I have friends and family involved with bitcoin. As an investor, I have things I love to invest in – like silver and gold miners, and other things I don’t have interest in that I more or less stay away from. Anytime someone seems to write anything negative about bitcoin, the coiners call it FUD – Fear, Uncertainty, and Disinformation. In this case, this will fall into the Fear and Uncertainty for you die hards that want to feel better by labeling this and dismissing it without much thought.

I don’t wish ill on anyone with their investments. Not even you crazy coiners. I want everyone to stick it to the man and make gobs of money. But most people below 33 or so have never had a failing investment – really. The stock market has been pumped up so many times by money printing (via borrowing money into existence at rigged cheap rates) that many don’t realize there is not a cryptocurrency in existence that has ever seen a recession.

The concern here, academically, is blind spots. I constantly challenge my thesis in the gold route. And because I looked critically at what gold was, it gave me a front row seat to look at what bitcoin was, while I was there and all. Below, I want to talk about blind spots you might have in regards to your investment in bitcoin.

  1. Probabilities

I love listening to folks like Gareth Soloway when they do charts. Why? Well, they speak in probabilities. And when you are invested in something, there is ownership behavior which translates to a chart. Gareth has nailed 4 out of his last 5 bitcoin calls I believe. This next one he has going to $54,000 and then down perhaps below $20,000 – with resistance at $30,000. In this discussion, he openly admits he might NOT be right. WHICH IS PRECISELY WHY I LISTEN TO HIM. Other chart guys I follow are Patrick Karim and Kevin Wadsworth who follow the same type of probability in their presentations. The chart guys I have problems with are those who speak in absolutes, as if there’s a pattern out there that can predict 100% certainties. IF that were to be the case, each of these chartists should be billionaires. Clearly, they are not.

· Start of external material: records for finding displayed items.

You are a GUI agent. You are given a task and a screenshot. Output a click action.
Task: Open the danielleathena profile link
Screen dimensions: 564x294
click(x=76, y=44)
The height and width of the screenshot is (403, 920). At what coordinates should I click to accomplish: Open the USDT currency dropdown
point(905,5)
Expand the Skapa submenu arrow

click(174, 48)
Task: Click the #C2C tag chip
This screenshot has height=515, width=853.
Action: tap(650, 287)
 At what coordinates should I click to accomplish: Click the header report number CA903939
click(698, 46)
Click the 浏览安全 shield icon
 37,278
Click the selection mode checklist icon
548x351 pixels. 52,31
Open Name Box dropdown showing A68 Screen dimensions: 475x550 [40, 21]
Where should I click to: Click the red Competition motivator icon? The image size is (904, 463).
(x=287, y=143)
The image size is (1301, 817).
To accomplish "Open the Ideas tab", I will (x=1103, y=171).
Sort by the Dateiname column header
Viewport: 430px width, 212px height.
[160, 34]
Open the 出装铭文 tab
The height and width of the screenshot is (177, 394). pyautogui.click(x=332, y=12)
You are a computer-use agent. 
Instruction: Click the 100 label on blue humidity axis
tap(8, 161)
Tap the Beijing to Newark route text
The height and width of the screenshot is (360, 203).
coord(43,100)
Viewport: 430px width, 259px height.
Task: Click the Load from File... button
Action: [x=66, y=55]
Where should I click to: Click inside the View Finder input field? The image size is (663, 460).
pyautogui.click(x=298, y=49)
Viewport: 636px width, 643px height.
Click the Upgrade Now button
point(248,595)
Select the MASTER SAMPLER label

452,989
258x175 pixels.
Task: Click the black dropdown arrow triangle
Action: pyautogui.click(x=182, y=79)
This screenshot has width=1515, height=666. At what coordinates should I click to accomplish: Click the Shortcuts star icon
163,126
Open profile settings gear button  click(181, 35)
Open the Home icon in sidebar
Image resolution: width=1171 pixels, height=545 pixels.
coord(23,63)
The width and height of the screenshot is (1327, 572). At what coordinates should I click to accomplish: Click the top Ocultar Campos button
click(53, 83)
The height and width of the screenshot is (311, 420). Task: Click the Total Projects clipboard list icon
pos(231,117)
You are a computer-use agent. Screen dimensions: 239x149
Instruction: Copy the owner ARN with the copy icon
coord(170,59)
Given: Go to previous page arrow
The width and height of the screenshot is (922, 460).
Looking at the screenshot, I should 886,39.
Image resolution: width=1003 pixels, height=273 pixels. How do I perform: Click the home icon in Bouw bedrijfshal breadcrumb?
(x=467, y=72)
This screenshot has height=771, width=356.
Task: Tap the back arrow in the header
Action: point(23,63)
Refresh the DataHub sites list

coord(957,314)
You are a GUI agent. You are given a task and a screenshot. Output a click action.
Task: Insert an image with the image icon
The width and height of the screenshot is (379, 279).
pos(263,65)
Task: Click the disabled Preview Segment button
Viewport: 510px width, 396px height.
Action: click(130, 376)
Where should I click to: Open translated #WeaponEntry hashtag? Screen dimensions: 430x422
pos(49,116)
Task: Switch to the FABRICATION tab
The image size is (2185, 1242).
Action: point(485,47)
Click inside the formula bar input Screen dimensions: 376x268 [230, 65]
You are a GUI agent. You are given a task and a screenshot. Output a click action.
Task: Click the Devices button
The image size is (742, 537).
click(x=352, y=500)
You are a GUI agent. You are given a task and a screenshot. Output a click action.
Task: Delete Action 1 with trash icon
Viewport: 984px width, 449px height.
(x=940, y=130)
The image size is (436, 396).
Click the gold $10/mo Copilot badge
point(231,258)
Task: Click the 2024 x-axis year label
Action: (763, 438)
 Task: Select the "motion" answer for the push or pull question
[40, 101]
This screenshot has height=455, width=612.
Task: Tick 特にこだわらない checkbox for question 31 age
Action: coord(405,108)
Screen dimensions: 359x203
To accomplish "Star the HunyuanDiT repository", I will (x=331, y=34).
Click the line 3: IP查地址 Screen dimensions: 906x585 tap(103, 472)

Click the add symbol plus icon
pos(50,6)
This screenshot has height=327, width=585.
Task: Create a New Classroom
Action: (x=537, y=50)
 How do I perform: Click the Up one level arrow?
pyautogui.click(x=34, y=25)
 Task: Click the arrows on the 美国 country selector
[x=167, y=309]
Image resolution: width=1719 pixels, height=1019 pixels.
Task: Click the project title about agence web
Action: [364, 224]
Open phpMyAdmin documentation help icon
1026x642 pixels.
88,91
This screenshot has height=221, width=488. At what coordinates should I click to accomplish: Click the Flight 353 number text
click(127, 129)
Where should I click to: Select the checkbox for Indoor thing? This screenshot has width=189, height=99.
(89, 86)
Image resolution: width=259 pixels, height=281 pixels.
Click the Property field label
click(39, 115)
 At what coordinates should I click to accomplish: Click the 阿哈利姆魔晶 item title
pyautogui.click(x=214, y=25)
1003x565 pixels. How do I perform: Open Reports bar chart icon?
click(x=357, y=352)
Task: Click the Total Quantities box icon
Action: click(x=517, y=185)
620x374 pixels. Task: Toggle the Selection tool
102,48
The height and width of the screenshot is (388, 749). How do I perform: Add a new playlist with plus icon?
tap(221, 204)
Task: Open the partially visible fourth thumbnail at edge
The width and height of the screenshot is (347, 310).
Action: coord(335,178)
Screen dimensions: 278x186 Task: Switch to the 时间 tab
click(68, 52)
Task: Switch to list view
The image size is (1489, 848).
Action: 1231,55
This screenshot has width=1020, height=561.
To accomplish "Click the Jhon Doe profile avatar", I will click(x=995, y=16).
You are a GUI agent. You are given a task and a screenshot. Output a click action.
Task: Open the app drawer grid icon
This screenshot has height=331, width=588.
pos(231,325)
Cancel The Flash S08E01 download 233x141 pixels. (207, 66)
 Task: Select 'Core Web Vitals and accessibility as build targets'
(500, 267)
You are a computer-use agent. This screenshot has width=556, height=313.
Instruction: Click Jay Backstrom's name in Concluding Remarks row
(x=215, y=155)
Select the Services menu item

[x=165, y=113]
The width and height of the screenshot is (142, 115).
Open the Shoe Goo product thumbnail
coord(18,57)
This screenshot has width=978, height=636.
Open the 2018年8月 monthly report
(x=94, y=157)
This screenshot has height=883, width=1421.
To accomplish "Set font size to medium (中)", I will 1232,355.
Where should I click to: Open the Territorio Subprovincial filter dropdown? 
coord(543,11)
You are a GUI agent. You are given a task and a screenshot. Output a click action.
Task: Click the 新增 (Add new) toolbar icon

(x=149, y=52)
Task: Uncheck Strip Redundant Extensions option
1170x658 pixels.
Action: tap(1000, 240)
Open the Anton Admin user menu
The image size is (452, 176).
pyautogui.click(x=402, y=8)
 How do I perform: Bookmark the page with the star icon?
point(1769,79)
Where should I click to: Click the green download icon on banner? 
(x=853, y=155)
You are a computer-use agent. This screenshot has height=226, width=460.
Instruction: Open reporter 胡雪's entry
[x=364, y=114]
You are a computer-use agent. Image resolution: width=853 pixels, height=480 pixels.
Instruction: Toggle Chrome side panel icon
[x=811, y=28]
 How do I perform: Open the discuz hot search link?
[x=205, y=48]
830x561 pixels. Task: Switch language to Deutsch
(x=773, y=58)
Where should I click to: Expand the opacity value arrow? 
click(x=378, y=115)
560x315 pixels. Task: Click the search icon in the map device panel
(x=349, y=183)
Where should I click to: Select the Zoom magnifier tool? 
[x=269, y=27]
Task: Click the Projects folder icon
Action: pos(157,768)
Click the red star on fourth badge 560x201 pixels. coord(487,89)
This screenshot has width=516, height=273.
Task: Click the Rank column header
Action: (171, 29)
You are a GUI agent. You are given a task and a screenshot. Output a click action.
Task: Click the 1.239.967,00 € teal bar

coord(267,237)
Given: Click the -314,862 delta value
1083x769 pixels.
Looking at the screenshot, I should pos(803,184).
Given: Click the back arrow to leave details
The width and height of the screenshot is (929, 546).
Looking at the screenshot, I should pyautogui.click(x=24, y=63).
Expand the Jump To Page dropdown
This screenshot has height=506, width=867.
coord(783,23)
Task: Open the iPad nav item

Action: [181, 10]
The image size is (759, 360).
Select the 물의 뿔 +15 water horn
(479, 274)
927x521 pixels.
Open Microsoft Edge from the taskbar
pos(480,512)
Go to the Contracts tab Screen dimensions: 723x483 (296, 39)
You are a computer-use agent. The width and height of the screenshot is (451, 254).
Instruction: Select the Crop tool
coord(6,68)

If you listen to these guys, they speak in PROBABILITY and NOT CERTAINTY. Think of it like a weather forecast – if the conditions are right, and rain clouds are coming in, you have HIGH PROBABILITIES of rain, not certainties. He thinks long term, BTC can go to $100,000 plus, but in the short term he sees a head and shoulder pattern forming which should at least cause some pause to consider.

The chart I have been following for months is showing me a double top – and both of us see $20,000 in sights for different reasons.

What you can say is, using probabilities, a lot of charts say it is much more likely to rain tomorrow than it is not. IF that is the case, it doesn’t mean you sell everything you own to live in a desert, it means perhaps you consider an umbrella. To me, this means hedging by buying things in a different asset class.

2. Asset class misunderstanding could cost you a lot.

I did a 1 hour talk with Jim Forsythe at Citizens for Sound Money a month or two ago, and with this – I discussed asset classes. This isn’t a sexy topic – but trying to classify things like you were in high school biology helps. What I see daily is people who invest in non-asset backed digital currencies are walking around thinking a tomato is a vegetable. While it may resemble a vegetable, and many people think it is a vegetable, it is not a vegetable. It’s only when you look much closer do you see it is a fruit. In fact, the Supreme Court once weighed in to determine it is, indeed, a fruit. Most of you think of bitcoin as “digital gold” but it in fact acts opposite of gold.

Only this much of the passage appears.